[development] Trust (was: Hit and run contrib)
Earl Miles
merlin at logrus.com
Sat May 31 15:29:22 UTC 2008
Jakob Petsovits wrote:
> On Friday, 30. May 2008, Daniel F. Kudwien wrote:
> On the other hand, just recently I noticed a missing break; statement
> somewhere in Views. Checked out with CVS. But it didn't directly concern me
> or pose any problems to what I was doing, and opening up a new issue would
> have taken more time and effort than I was willing to put in. Like, "someone
> will probably fix it anyways". With commit access, I would have committed the
> fix right away, and in the unlikely case that it's actually wrong (and a
> "// fall through" comment would be required instead) then Earl would have
> noticed and fixed it the right way. It's probably still unfixed, I guess.
>
> Let incompetent CVS users release their modules on their own server (they're
> probably no good for drupal.org either) and educate them to get into version
> control and patches before they're granted a CVS account. In turn, give trust
> to the people who actually have proven to be worthy of a CVS account.

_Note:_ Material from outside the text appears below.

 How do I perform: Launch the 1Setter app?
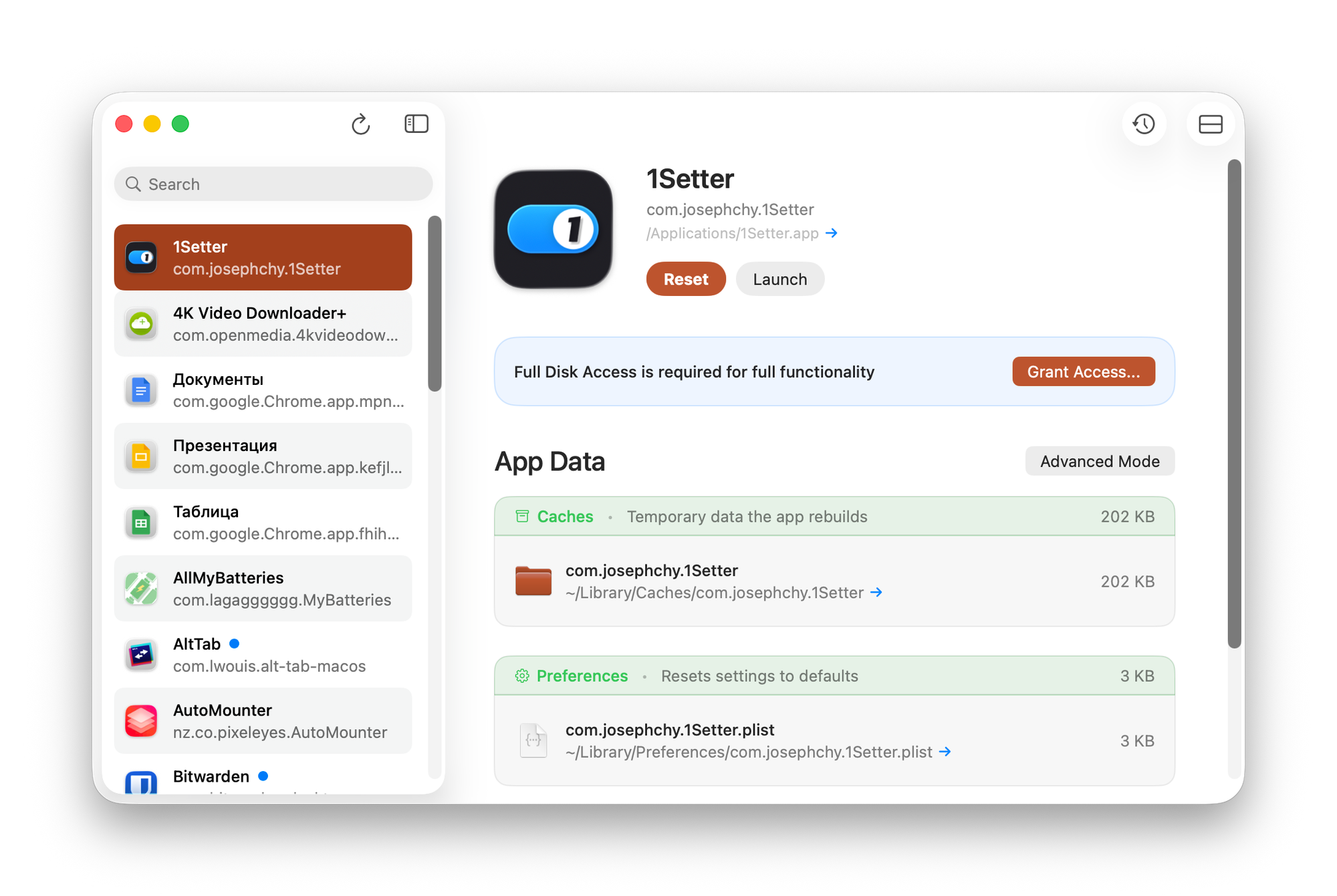(779, 279)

Views is a large and complex system. It turns out that even very small
changes can have a very large impact that is not necessarily clear to
people who don't have a good feel for how the entire system is put together.

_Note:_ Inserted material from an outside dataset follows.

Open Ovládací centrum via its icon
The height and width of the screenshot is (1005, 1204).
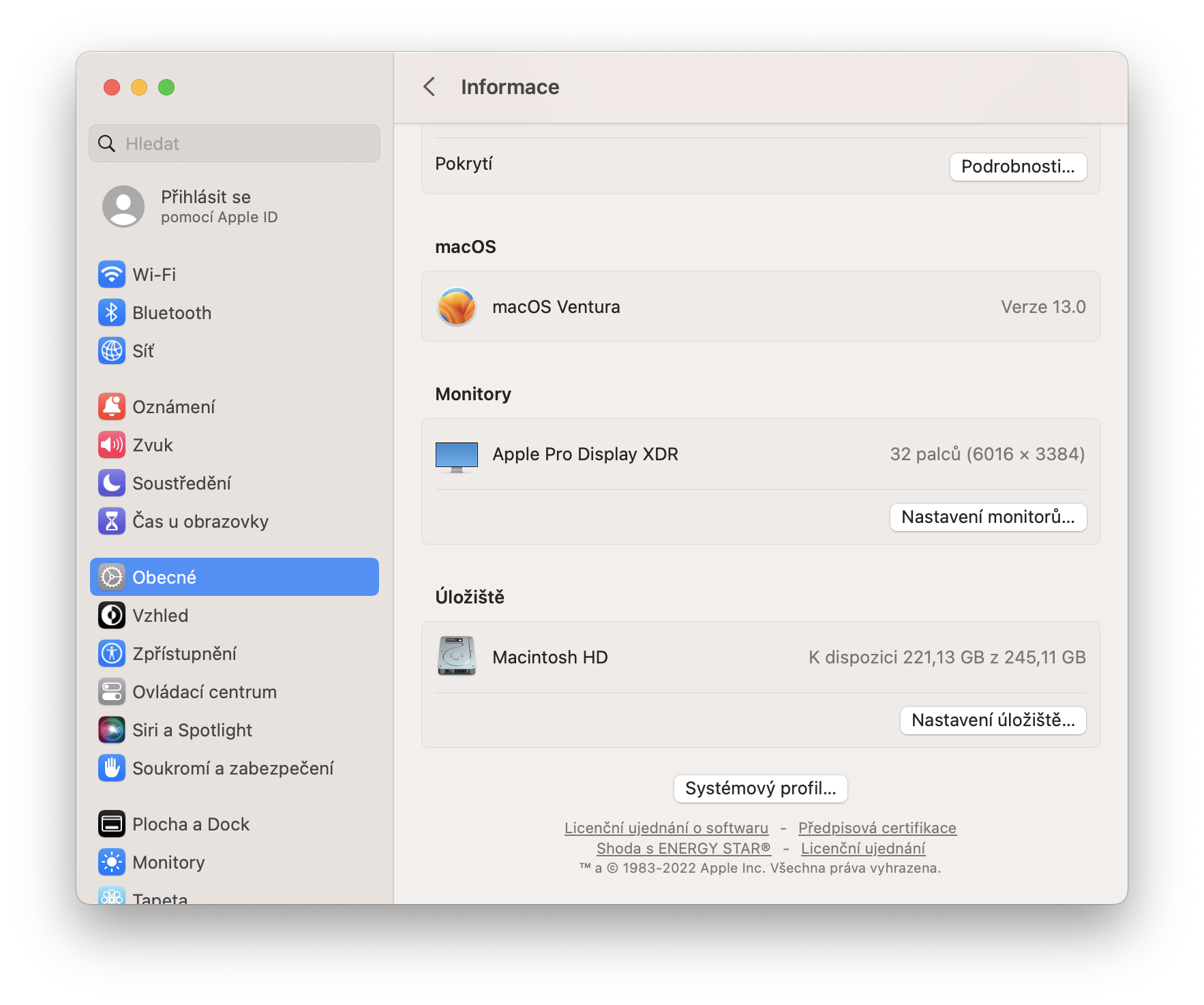[x=112, y=691]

Given the incidence of patches that are Just Wrong that I get (at least
10%, mostly they're Just Wrong because they fix the symptom, not the
problem) from people who are perfectly confident that their fix is the
right one, I shudder to think about what could happen if just anyone
could commit to Views at this point.
Now, this never actually happened when just anyone COULD commit to
Views, luckily, but there's always been a stigma against committing to
people's projects without permission. Now it's just coded.

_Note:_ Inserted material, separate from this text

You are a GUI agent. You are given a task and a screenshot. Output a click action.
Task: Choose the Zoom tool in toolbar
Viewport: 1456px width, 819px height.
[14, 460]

But you know what HAS happened? A lot?
People screwing up and being in the wrong directory when they commit and
adding their stuff to the root directory rather than their module. Or
not realizing they'd left in some change when they were hacking and
committed that.
No, if you think you're very smart and you've spotted a bug in Views and
you fix it without ever consulting anyone at all, what have you done to
make sure it's right? That's why we have a process of peer review.